--- START ---
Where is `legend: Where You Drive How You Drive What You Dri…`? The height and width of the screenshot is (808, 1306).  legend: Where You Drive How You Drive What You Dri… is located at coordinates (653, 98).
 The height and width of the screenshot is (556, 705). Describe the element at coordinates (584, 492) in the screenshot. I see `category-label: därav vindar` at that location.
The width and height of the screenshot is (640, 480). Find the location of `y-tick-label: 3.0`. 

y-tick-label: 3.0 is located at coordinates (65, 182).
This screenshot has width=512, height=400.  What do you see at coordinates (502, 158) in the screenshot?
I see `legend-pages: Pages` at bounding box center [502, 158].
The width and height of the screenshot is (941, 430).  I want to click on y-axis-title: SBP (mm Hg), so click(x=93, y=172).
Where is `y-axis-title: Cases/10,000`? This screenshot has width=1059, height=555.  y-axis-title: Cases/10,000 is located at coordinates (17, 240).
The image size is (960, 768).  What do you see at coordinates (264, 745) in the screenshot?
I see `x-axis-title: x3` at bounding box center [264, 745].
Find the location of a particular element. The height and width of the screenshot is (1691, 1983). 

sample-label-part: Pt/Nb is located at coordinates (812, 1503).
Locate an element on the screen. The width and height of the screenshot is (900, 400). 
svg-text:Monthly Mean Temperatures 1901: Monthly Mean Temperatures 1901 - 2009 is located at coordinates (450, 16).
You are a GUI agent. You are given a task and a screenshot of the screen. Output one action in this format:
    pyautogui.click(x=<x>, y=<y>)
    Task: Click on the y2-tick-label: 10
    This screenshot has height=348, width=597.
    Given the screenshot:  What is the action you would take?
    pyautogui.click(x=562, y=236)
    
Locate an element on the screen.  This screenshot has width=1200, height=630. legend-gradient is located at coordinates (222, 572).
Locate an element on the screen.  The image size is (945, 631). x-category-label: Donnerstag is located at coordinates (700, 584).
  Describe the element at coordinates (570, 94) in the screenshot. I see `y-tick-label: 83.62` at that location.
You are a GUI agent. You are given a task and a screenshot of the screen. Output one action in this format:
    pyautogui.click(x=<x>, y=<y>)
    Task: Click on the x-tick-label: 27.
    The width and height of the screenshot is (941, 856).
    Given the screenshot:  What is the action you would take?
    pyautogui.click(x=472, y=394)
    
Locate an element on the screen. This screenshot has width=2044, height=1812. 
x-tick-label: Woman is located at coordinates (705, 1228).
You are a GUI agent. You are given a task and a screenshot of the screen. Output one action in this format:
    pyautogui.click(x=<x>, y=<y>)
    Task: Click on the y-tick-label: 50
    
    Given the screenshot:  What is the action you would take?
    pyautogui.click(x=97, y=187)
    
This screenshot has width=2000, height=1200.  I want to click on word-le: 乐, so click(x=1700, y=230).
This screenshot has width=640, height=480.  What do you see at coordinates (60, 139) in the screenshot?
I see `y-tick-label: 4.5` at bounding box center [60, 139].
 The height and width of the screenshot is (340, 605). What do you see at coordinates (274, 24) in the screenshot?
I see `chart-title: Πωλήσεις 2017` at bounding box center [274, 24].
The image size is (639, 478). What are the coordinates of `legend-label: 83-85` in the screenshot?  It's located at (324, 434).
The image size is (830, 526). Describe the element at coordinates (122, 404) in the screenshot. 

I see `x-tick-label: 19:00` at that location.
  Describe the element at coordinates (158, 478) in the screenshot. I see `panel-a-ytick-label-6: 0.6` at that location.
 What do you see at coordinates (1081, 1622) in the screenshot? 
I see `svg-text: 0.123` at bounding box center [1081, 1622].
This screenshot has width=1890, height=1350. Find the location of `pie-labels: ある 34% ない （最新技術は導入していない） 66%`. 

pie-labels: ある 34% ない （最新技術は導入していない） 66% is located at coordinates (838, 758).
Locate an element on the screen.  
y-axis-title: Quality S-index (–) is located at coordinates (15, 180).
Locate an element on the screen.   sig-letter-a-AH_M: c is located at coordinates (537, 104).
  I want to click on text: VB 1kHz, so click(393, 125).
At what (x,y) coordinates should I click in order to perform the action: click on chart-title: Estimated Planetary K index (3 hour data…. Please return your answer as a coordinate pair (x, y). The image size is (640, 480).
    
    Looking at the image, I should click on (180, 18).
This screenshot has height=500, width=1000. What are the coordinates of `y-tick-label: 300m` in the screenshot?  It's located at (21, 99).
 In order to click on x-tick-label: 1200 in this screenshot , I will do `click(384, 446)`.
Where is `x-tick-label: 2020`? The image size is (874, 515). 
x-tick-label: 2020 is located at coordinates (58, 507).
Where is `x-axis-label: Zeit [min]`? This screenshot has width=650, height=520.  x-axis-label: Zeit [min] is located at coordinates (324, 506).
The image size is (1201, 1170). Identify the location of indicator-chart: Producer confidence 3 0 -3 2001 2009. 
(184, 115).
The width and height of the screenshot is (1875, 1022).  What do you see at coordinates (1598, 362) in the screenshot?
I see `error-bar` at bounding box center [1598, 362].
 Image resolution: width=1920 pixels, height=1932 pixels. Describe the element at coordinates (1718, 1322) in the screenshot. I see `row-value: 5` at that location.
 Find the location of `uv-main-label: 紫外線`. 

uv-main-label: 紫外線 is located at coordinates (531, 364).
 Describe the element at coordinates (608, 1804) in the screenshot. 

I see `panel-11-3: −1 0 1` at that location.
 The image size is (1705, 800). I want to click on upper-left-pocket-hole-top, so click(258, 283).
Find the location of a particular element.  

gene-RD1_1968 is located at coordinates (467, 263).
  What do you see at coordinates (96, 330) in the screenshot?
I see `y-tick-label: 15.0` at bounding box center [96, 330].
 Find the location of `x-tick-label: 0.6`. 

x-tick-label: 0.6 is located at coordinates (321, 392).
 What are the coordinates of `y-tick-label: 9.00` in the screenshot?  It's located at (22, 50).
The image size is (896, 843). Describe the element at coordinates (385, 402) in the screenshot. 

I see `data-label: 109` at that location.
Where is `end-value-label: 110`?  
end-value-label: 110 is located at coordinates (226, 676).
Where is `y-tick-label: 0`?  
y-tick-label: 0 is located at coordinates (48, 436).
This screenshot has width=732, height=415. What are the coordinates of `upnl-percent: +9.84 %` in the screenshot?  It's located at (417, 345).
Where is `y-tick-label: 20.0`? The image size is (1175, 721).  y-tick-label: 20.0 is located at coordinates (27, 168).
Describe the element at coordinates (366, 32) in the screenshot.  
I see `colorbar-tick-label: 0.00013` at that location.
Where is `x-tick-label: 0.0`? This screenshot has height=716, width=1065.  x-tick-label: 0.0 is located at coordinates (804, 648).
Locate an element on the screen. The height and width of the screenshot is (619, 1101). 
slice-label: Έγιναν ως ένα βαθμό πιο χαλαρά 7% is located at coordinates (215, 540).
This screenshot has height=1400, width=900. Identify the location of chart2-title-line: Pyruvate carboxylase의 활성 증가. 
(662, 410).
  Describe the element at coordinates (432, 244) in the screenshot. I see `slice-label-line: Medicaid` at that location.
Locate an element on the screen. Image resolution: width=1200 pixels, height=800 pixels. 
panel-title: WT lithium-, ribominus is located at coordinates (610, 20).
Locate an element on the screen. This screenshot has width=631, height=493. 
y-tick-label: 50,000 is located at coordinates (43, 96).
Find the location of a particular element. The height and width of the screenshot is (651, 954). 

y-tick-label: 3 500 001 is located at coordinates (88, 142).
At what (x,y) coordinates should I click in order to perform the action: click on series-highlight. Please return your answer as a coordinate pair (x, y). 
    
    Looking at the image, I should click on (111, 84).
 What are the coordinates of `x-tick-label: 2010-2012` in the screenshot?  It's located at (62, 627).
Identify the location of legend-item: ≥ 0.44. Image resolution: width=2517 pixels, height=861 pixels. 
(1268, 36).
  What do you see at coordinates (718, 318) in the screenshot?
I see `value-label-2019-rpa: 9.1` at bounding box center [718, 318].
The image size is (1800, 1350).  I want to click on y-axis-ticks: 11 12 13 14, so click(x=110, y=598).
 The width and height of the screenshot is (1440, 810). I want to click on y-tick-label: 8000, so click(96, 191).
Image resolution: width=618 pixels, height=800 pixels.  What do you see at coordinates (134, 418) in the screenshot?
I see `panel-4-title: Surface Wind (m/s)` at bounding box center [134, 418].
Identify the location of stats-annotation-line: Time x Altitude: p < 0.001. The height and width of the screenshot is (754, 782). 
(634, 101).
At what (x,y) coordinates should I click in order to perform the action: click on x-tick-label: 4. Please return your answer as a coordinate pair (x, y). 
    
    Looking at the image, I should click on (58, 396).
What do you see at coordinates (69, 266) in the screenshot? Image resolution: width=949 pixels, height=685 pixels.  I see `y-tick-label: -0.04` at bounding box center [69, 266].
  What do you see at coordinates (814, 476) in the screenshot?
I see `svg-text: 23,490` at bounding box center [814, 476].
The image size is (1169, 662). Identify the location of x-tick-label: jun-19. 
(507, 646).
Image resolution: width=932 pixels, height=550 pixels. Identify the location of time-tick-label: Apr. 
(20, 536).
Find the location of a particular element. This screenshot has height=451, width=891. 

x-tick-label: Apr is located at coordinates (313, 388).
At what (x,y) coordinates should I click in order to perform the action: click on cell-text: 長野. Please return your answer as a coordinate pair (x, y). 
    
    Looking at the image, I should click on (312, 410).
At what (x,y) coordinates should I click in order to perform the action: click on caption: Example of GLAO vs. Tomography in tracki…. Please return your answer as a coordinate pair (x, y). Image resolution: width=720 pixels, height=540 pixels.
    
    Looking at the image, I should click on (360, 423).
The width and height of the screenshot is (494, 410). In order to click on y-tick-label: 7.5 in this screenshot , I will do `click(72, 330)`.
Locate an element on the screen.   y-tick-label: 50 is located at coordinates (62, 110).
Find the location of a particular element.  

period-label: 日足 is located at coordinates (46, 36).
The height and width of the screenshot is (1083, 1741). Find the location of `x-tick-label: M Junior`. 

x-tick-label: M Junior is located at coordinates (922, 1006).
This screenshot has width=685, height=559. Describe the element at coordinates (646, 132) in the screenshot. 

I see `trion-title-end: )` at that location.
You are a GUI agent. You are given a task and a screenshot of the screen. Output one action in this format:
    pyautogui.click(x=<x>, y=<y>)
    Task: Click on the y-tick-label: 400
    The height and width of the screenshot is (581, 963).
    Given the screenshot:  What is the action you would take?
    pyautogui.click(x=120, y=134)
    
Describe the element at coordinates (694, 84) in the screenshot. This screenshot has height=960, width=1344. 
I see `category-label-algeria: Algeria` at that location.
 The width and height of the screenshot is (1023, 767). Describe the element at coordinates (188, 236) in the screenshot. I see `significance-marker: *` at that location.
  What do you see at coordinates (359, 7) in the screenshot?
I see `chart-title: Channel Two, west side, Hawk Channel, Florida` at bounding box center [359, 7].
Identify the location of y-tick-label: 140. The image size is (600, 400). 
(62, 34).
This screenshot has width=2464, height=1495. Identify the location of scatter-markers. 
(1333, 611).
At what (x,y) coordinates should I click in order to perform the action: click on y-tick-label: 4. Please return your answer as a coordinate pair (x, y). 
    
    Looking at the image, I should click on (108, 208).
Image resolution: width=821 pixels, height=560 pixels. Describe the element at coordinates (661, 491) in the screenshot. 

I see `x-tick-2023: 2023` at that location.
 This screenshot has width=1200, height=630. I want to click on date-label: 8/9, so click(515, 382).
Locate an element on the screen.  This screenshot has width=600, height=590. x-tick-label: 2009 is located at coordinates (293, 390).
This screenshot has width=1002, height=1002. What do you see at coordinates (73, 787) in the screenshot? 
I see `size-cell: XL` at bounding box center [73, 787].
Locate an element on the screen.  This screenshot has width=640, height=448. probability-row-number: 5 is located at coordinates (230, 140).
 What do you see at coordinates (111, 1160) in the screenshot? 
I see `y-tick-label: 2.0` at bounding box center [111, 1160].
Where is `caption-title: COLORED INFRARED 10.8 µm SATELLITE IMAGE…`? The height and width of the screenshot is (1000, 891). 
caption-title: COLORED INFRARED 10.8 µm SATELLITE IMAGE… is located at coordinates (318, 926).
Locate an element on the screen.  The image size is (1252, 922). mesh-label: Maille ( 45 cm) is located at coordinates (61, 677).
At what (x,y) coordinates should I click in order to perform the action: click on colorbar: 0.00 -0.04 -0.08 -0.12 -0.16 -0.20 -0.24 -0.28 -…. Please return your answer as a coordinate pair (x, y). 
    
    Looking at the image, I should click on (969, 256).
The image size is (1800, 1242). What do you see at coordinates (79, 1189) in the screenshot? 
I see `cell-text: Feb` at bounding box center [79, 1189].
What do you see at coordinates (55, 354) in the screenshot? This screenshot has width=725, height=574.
--- END ---
Copy the rows from "click on series-highlight." down to "Looking at the image, I should click on (111, 84).", changing "series-highlight" to "series-marker" and leaving everything else as it is.

At what (x,y) coordinates should I click in order to perform the action: click on series-marker. Please return your answer as a coordinate pair (x, y). 
    
    Looking at the image, I should click on (111, 84).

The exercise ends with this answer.